Data extract:
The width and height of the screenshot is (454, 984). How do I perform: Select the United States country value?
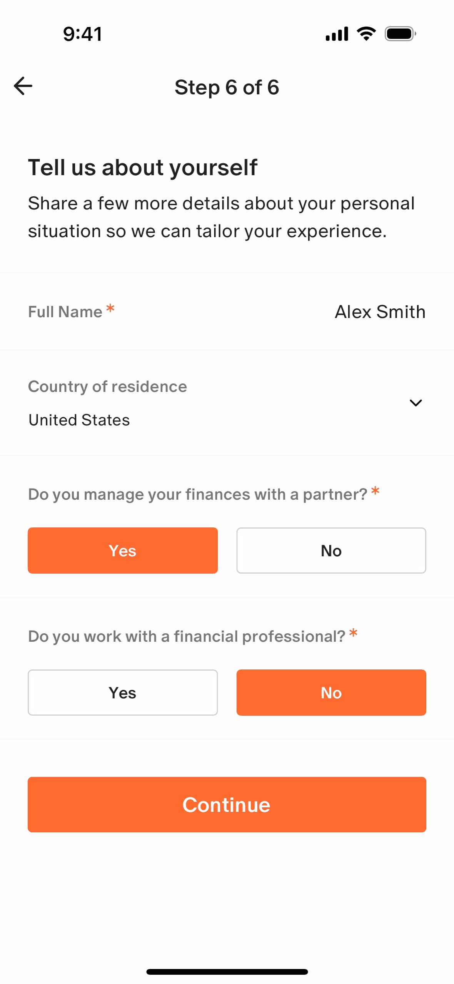tap(79, 420)
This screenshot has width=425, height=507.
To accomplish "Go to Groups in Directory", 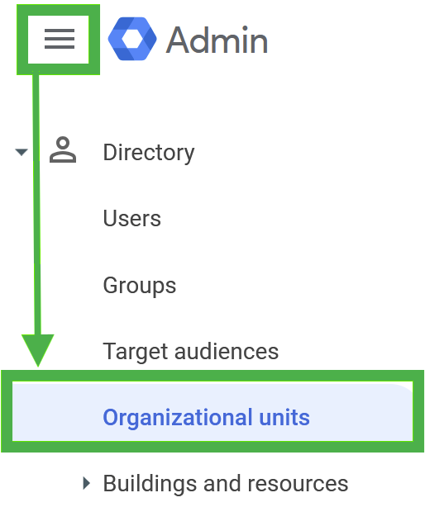I will [140, 286].
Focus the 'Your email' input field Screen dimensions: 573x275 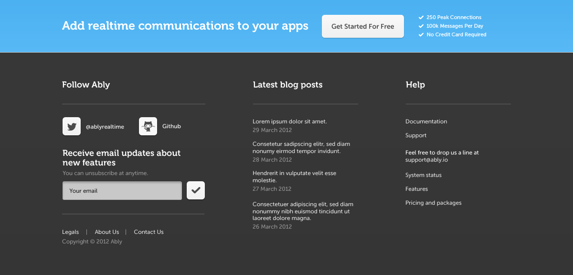pos(122,190)
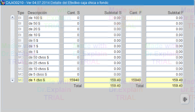Click the Cant. S field for de 100 $

pos(72,18)
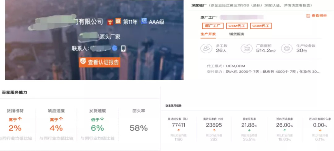334x151 pixels.
Task: Click the 近90天退款率 value 26.00%
Action: pos(284,125)
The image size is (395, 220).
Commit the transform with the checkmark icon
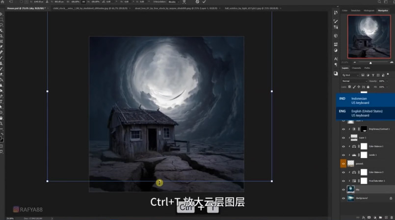click(x=204, y=2)
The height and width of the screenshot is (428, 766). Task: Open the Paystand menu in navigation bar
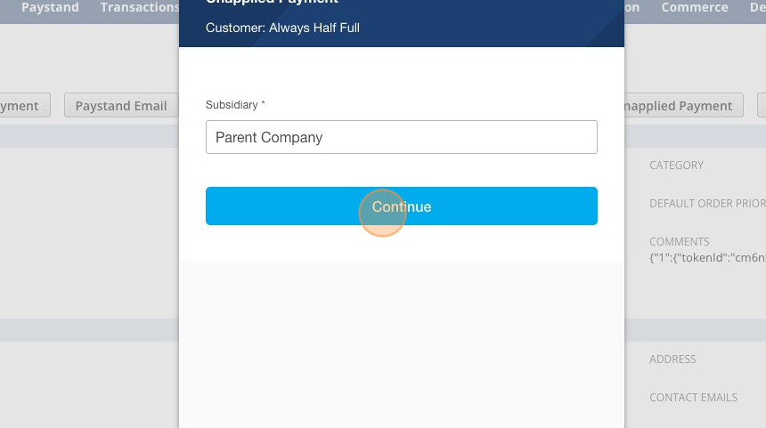coord(50,7)
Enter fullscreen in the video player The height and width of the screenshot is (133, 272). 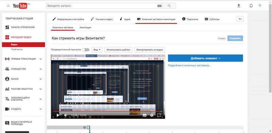[159, 115]
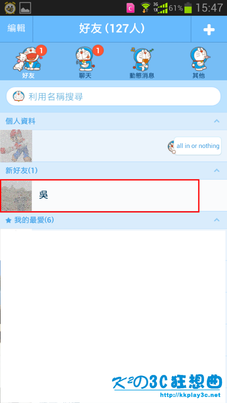
Task: Collapse the 個人資料 section
Action: point(217,121)
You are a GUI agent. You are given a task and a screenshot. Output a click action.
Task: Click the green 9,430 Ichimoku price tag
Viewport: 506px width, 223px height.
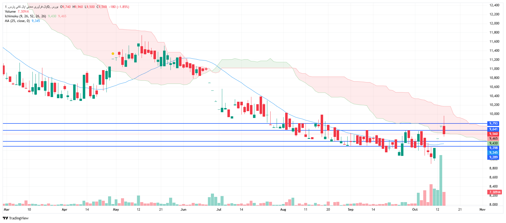pyautogui.click(x=493, y=143)
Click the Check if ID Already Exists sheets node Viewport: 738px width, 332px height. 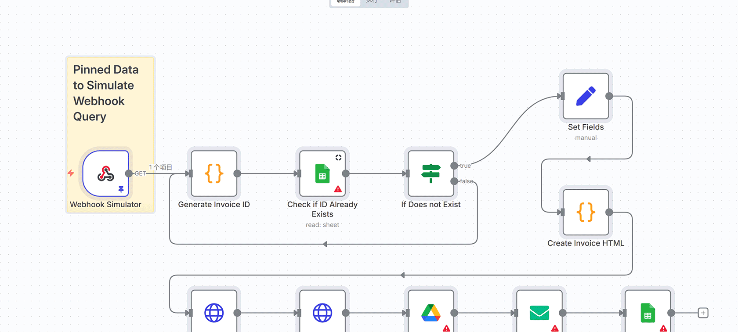point(322,173)
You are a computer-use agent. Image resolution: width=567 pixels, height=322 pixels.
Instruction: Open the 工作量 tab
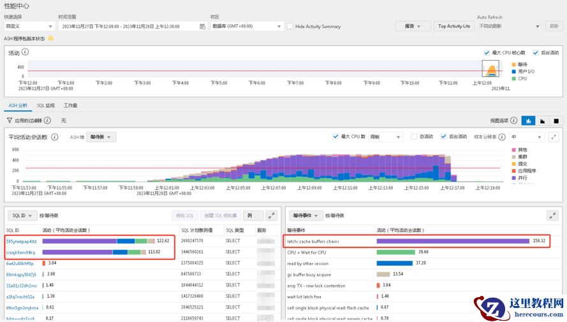(70, 105)

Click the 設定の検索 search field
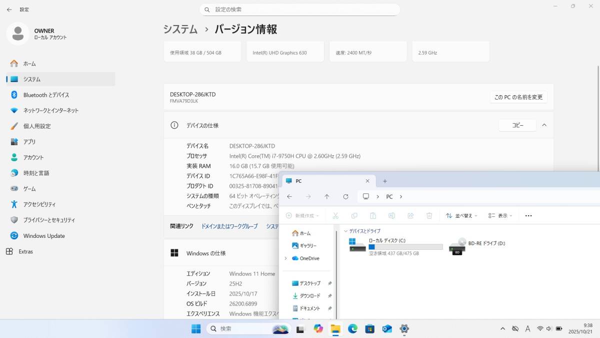[x=300, y=10]
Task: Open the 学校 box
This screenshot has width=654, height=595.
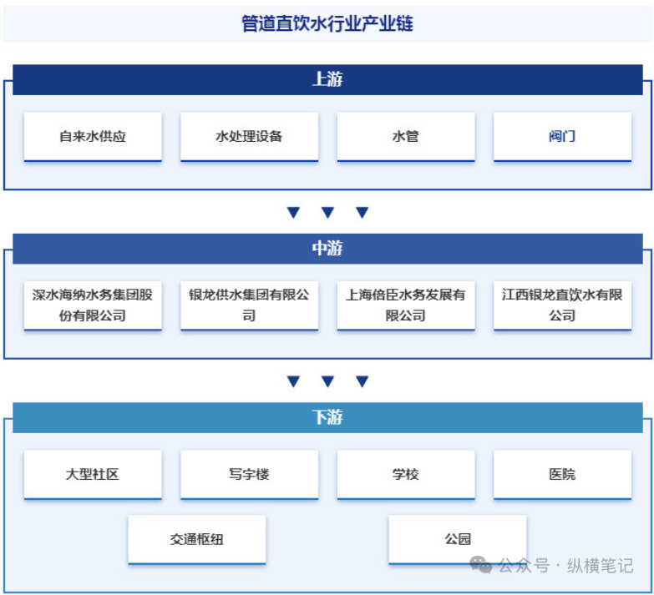Action: point(406,474)
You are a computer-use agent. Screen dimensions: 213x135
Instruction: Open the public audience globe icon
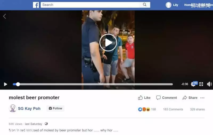coord(46,124)
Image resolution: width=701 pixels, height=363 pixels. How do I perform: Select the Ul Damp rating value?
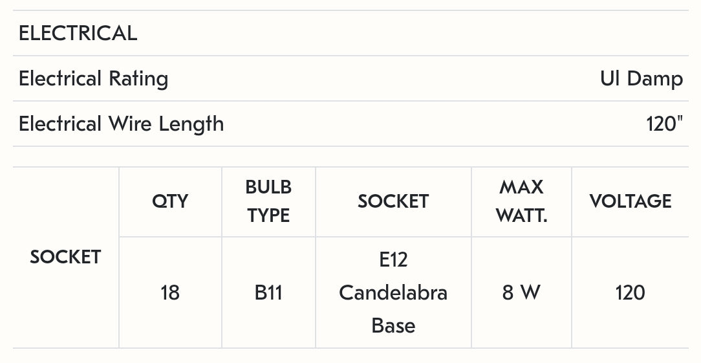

What you need to do:
In your reply, please set down exactly the lines from the one containing "Task: Open the 学校 box" through the end of the records, with the pictures left out.

Response for this exercise:
Task: Open the 学校 box
This screenshot has width=654, height=595.
Action: point(406,474)
You are a computer-use agent. Screen dimensions: 213x135
Instruction: Open the public audience globe icon
coord(46,124)
Image resolution: width=701 pixels, height=363 pixels. How do I perform: Select the Ul Damp rating value?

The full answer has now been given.